* DIRECTIONS FOR THIS TASK *
Convert the part of the listing that opens with the line containing "The height and" and closes with the line containing "pos(885,93)" into a JSON list of strings, one string per line, leaving out blank lines and converting no other lines.

* begin GIVEN DATA *

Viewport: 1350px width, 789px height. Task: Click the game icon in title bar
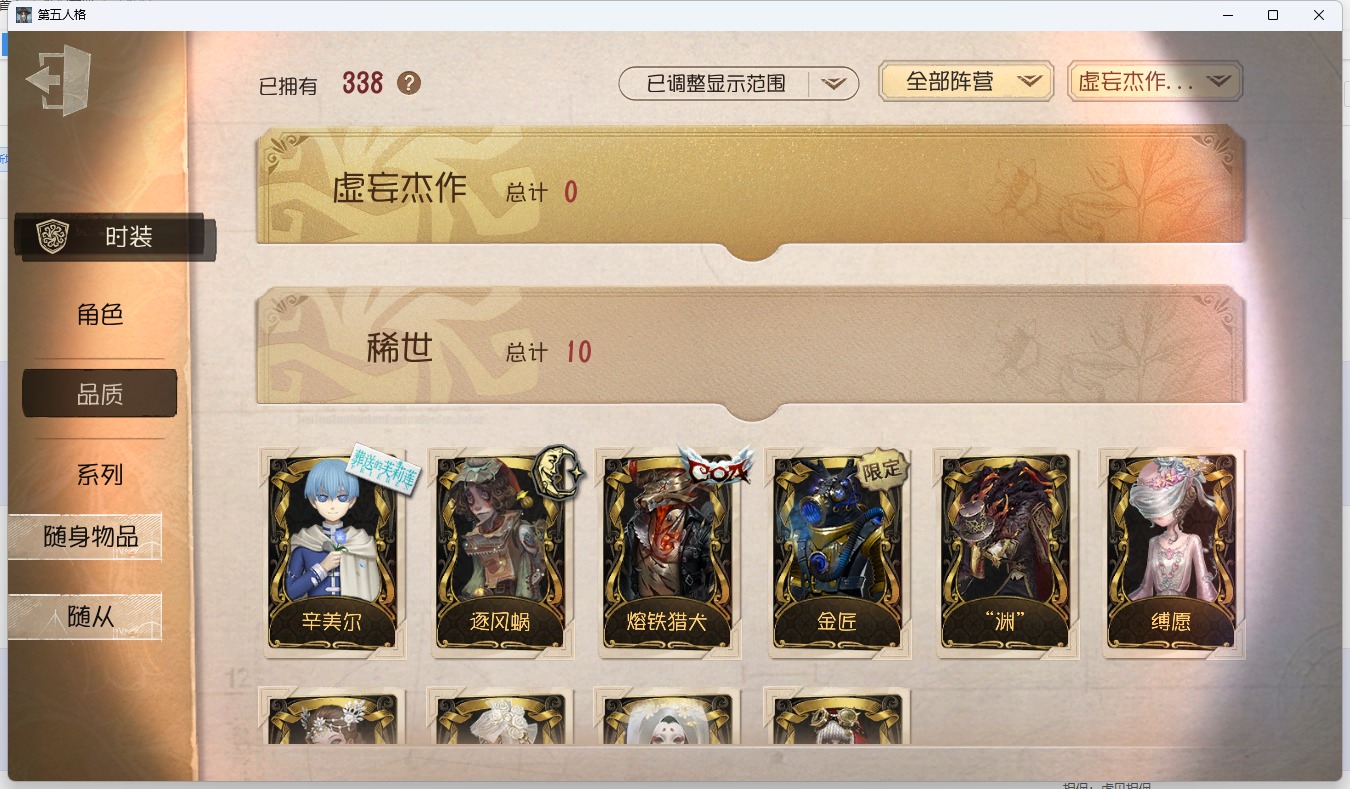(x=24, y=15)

* end GIVEN DATA *
* begin GIVEN DATA *

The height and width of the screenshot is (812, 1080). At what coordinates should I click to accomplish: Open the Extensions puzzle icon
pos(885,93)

* end GIVEN DATA *
* begin GIVEN DATA *

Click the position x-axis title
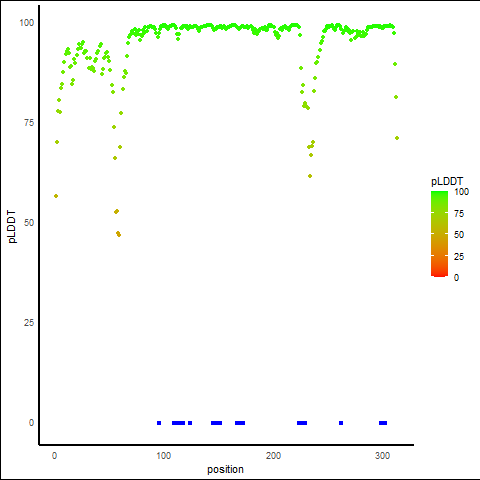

* end GIVEN DATA *

* TASK SOLUTION *
[
  "The height and width of the screenshot is (812, 1080). At what coordinates should I click to accomplish: Open the Extensions puzzle icon",
  "pos(885,93)"
]